The Role of DNA Mismatch Repair in Platinum Drug Resistance¹ Free

Loss of DNA mismatch repair occurs in many types of tumors. The effect of the loss of DNA mismatch repair activity on sensitivity to cisplatin and a panel of analogues was tested using two pairs of cell lines proficient or deficient in this function. HCT116+ch2, a human colon cancer cell line deficient in hMLH1, was 2.1-fold resistant to cisplatin and 1.3-fold resistant to carboplatin when compared to a subline complemented with chromosome 3 expressing a wild-type copy of hMLH1. Likewise, the human endometrial cancer cell line HEC59, which is deficient in hMSH2, was 1.8-fold resistant to cisplatin and 1.5-fold resistant to carboplatin when compared to a subline complemented with chromosome 2 with a wild-type hMSH2. In contrast to cisplatin and carboplatin, which form the same types of adducts in DNA, there was no difference in sensitivity between the DNA mismatch repair-proficient and -deficient cell lines for oxaliplatin, tetraplatin, transplatin, JM335, or JM216. The formation of protein-DNA complexes that contained hMSH2 and hMLH1 was documented by mobility shift assay when nuclear extracts were incubated with DNA platinated with cisplatin but not with oxaliplatin.
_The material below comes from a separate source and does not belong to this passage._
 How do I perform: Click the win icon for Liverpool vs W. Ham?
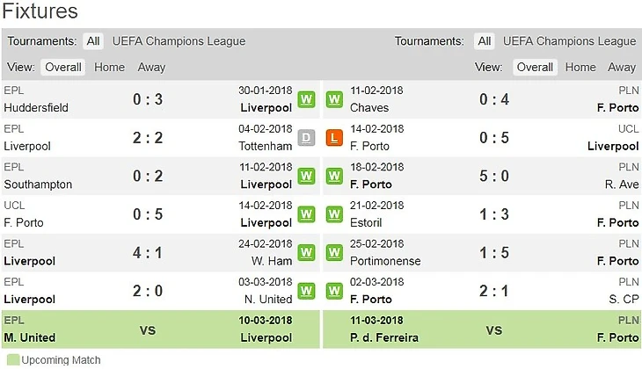tap(306, 252)
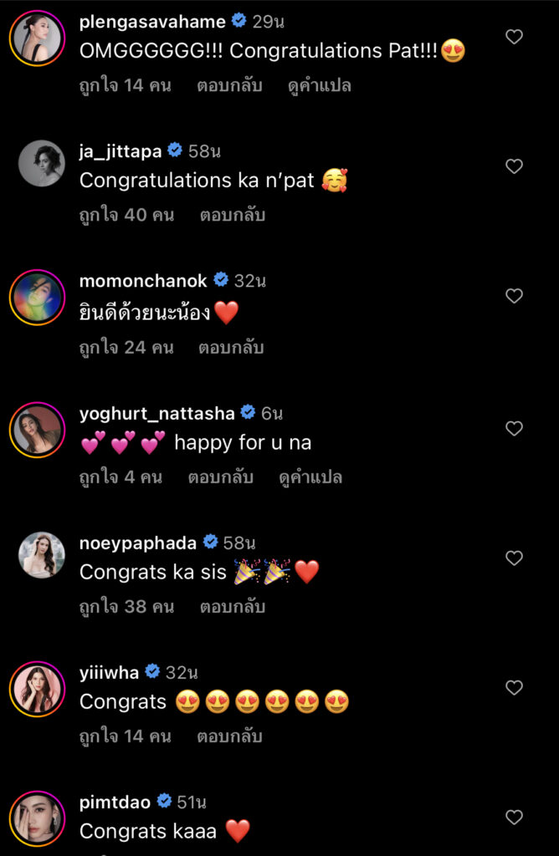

These results demonstrate a correlation between failure of the DNA mismatch repair proteins to recognize the platinum adduct and low-level resistance, suggesting a role for the DNA mismatch repair system in generating signals that contribute to the generation of apoptotic activity. They also identify the use of drugs whose adducts are not recognized as a strategy for circumventing resistance due to loss of DNA mismatch repair.